┌─ DATA LISTING
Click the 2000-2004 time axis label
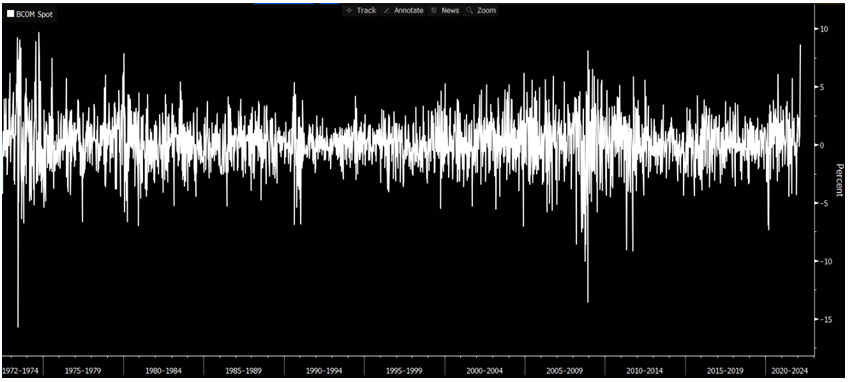This screenshot has width=848, height=382. (x=484, y=371)
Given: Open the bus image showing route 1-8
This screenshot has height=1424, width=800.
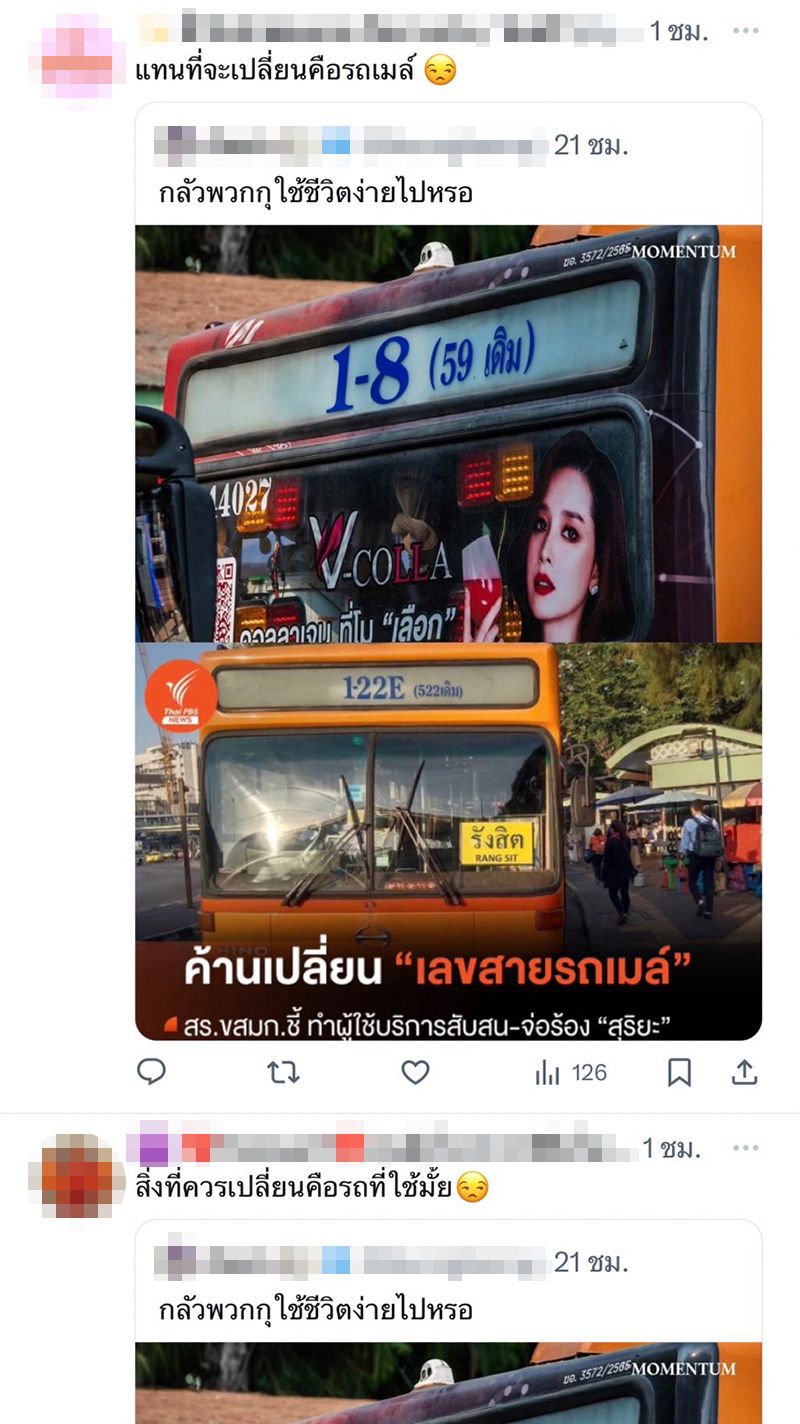Looking at the screenshot, I should tap(449, 433).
└─
Can you recast every line of the records above as a JSON list of strings, one string per line, with blank lines omitted and the pictures left out?

▶ THE SOLUTION:
[
  "Click the 2000-2004 time axis label",
  "This screenshot has width=848, height=382. (x=484, y=371)",
  "Given: Open the bus image showing route 1-8",
  "This screenshot has height=1424, width=800.",
  "Looking at the screenshot, I should tap(449, 433)."
]